I did over a hundred videos for this piece. I chose this particular one because it had the vibe of the prompt in tone, in how the colors blend, and in the speed of things coming together. Peaceful, joyful, light movement, and the colors aren't too vibrant. Some of the videos were very pastel, a melted rainbow paddle pop for instance. Some of them were super vibrant rainbows, which I loved, but it wasn't giving me the same vibe.

Do you have any advice for another artist participating in this project for the first time?

Feel it. Don't overthink it. I could go into concepts for weeks, but I really was glad that I just made the decisions quickly. It felt very exploratory, which was a very fun process. You're out of your comfort zone getting another work to respond to. It's not like your normal approach, so it's better to just throw it all out the window. Respond with what you feel.

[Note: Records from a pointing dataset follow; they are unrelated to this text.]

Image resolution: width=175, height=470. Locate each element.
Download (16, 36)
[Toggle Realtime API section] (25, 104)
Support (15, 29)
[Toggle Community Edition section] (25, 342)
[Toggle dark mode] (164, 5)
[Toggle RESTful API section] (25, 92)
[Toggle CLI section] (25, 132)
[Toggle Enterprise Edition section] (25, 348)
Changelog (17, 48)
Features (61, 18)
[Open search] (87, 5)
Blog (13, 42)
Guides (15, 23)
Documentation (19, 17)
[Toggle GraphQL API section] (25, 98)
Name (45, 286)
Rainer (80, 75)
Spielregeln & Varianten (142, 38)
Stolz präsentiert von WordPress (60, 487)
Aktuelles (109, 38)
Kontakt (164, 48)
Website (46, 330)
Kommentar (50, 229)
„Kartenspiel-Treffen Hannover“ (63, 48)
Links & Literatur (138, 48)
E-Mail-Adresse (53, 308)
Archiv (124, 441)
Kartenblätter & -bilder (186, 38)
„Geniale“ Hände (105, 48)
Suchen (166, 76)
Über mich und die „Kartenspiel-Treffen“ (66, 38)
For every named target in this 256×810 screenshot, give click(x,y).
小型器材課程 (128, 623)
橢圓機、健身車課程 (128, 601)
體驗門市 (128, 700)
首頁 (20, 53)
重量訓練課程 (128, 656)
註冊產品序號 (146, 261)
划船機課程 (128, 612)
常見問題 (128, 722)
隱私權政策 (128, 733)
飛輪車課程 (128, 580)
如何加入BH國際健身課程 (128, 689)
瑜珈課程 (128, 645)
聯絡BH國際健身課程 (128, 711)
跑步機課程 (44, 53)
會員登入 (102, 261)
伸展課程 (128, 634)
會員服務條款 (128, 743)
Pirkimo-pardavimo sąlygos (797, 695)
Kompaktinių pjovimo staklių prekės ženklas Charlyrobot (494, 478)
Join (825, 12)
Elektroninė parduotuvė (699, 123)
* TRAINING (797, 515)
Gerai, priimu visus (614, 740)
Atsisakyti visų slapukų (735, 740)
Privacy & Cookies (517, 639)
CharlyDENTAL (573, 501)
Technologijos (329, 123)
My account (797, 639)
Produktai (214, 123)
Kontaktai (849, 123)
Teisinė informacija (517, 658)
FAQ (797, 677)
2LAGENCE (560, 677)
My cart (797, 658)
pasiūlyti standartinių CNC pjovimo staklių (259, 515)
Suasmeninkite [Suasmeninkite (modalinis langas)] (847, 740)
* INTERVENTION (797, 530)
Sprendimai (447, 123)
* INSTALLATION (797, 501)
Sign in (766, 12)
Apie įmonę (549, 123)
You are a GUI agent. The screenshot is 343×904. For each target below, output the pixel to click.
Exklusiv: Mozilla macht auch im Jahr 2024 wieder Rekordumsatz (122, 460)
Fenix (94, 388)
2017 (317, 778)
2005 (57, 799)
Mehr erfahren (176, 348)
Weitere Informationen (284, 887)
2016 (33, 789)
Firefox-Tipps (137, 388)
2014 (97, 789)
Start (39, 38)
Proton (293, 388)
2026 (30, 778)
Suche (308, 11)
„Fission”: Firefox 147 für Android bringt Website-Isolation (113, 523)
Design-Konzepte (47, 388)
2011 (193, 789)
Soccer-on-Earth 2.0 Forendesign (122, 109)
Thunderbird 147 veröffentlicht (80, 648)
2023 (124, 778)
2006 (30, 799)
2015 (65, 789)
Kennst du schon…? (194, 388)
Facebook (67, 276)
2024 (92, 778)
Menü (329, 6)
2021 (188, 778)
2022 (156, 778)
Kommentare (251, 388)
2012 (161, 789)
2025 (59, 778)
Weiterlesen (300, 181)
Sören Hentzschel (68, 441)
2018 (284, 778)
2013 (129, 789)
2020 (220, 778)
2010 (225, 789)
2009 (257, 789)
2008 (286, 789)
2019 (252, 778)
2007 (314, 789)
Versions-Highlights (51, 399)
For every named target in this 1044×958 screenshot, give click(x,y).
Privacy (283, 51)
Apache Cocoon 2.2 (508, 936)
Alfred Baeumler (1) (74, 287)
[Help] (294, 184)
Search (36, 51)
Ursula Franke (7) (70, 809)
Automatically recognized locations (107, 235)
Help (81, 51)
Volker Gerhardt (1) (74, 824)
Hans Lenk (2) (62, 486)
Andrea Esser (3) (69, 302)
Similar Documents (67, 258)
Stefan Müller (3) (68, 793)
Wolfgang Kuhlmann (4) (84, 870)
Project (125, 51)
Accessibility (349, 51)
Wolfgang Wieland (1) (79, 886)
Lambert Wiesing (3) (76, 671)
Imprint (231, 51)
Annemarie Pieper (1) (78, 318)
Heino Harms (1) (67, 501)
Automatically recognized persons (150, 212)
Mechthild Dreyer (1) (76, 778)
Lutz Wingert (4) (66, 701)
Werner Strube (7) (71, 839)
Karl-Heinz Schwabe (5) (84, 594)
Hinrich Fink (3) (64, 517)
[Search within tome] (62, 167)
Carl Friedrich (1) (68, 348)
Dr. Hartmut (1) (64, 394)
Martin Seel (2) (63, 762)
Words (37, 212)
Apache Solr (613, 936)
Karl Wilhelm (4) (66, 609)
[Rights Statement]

Call Number: M65VA | M67VA.myePa


Simpson Myers is a multidisciplinary artist working on the unceded Boon Wurrung lands of the Kulin Nation in Australia. Primarily concerned with exploring the individual experience of self, the work is informed by human stories like religion and mythology, but also philosophy and science. Recently working more and more in emerging technologies, she is excited to question what the idea of self means in our modern, increasingly virtual age.